Today, on behalf of the Legislative Assembly of Tonga, I am honored to warmly welcome you all, particularly our friends from the United Nations and GOPAC. (Global Organization of Parliamentarian against Corruption)
I believe this subject briefing and workshop was also held for members of Parliament in the other Pacific Nations. The notion here is to create a common understanding of anti-corruption and the economic, social and political impacts, not only for other Pacific Parliamentarians but for Tonga’s own parliamentarians to be conscious in preventing corruption.
I also understand that from the outcome of this workshop we Parliamentarians must maintain the sustainability in anti-corruption efforts, thus advocating for Tonga to join other Pacific Parliaments in signing on to the UN Convention Against Corruption (UNCAC) and also establish a GOPAC Tonga Chapter.
This subject briefing to Members of our Parliament could not have come at a more ideal time. As you may be aware, our most recent General Elections were held in November, 2014. The end result was that the composition of the Legislative Assembly is now made of mostly new Members. A new Government was also appointed. As Speaker of Parliament, I am very pleased to work with this Legislative Assembly for the duration of this parliamentary term.
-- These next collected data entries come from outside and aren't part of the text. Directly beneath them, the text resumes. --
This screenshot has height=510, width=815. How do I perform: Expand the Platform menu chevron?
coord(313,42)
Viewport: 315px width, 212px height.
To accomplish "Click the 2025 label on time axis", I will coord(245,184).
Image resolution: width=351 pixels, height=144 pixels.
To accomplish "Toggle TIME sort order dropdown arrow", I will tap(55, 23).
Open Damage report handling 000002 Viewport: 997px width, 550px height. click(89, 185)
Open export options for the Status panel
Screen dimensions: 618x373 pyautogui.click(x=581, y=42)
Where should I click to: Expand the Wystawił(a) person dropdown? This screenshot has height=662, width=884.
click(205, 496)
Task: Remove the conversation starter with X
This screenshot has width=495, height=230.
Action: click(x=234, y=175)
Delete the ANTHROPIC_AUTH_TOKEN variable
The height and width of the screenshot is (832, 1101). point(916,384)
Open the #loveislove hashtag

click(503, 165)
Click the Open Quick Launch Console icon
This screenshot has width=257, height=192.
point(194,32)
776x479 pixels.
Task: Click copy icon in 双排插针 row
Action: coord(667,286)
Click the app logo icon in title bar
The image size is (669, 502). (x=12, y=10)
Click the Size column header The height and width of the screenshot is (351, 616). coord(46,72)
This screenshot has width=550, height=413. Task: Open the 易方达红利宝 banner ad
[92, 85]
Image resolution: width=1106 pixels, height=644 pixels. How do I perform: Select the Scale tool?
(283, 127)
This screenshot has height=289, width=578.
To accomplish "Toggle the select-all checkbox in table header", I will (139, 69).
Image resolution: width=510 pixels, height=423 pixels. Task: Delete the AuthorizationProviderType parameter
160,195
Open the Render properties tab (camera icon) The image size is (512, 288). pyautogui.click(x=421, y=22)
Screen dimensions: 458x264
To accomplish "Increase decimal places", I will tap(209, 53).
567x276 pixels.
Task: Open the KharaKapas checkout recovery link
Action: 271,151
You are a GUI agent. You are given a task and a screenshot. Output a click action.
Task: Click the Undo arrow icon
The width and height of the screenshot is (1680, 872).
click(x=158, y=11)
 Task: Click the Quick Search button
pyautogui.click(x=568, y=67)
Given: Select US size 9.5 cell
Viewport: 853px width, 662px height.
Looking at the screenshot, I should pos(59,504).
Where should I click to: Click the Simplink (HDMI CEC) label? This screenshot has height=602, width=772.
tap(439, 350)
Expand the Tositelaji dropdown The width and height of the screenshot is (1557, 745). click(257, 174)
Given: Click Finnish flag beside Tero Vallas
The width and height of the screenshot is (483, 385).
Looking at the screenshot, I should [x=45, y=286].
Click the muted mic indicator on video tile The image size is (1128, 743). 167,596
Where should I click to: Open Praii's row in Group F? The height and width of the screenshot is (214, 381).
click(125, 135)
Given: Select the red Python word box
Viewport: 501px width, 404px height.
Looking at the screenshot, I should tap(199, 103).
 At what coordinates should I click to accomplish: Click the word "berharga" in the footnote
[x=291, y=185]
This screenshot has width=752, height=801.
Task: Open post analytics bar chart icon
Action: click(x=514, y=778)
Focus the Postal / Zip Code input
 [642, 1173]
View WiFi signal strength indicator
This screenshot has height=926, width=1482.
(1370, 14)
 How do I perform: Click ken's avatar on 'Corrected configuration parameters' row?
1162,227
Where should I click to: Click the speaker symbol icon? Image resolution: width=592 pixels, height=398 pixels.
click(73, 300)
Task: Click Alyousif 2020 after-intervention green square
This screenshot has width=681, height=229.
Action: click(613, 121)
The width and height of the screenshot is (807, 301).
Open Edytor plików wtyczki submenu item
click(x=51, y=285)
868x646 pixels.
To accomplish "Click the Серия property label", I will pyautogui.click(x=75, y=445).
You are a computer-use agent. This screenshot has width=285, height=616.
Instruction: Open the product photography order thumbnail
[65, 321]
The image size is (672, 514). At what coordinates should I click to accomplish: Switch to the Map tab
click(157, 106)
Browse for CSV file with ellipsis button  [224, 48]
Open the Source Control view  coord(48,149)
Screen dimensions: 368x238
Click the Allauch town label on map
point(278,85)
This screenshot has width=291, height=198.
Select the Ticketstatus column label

Whilst most of the MPs are newly elected representatives, corruption is not entirely a new concept. Since the beginning of time, corruption has been there. It exists in every country- to varying degrees but it is fundamentally, the same evil. Corruption diverts public funds that would otherwise have been used for public services such as education and the building of hospitals. It undermines the rule of law. It encourages serious organized crimes such as drug trafficking and money laundering. At the end of the day, it weakens and erodes our people’s trust in leaders of the country.
In 2011, the Transparency International Corruption Perception Index ranked Tonga 95th out of 182 countries in the world on the corruption scale. We had a score of 3.1 on a scale of 10. In the Asia Pacific Region, Tonga ranked 17th out of 35. I hope that by the end of this two-day briefing, parliamentarians will appreciate the need to move Tonga up the scale.
As lawmakers, we must recognize the importance of combatting corruption. Our support towards the enactment of good governance legislation aimed at fighting corruption is a priority as such would be instrumental in stamping out corrupt practices and upholding the rule of law that should underpin our democratic society.
Parliaments have mostly been known to combat corruption through 3 methods. Firstly, they are empowered to make laws that ensure accountability, transparency and good governance. Secondly, they play an oversight role especially through the establishment of Parliamentary Committees that scrutinize use of public funds and performance of public roles. Lastly, Parliamentarians engage with their electorates to create awareness of corruption and to promote civic education- where they are also encouraged by the people to abide by high standards of morality and to hold their offices with integrity.
It is also notable to say that the Office of the Auditor General over the past few years has been reporting to Parliament directly, instead of to the prime minister. This ensures that this office is accountable to the People and their functions are carried out. This allows for Parliament to make sure that public fund and public policies are used and carried out effectively and wisely.
However, like most small Parliaments in developing countries, we often lack the capacity to perform these roles efficiently. This is why we require and always appreciate the assistance of the international community and our donor partners.
Good Governance is an important platform that we as leaders of this country stand on and I hope that Parliament will continue to work tirelessly in cooperation with the other branches of government, governance strengthening institutions and donor partners to ensure that the fight against corruption remains a priority.
Today I warmly welcome our friends from the United Nation Office on Drugs and Crime and our colleagues from the Global Organization of Parliamentarians Against Corruption. They are here to help create awareness amongst us of our roles in the fight against corruption.
We look forward to listening to your thoughts and experiences on mechanisms that you have created to ensure oversight, transparency and accountability in government. I am sure that those who are not in Government will learn from this briefing and would help them to play an effective role in bringing Government to account by promoting integrity, transparency and good governance. I know too that those Members in Parliament will take all the information from this briefing to help them as they steer the country forward in the next four years.
I think that the most popular perception of corruption is the use of public office for personal gain. Sadly, those of us in positions of power and influence are THE most vulnerable to corruption. Therefore, this briefing should EQUIP us. It should make us more AWARE. It should make us more RESILIENT. It should definitely make us more READY to challenge and combat corruption whenever and wherever it occurs in Tonga.
We are grateful for the assistance of the United Nations and GOPAC as well as all our donor partners. On behalf of the Legislative Assembly, I thank you for your willingness to share your expertise and knowledge on this subject. We hope that this is the start of a long and fruitful working relationship and friendship between the Parliament of Tonga and your Organizations.
I wish you all a very successful two days.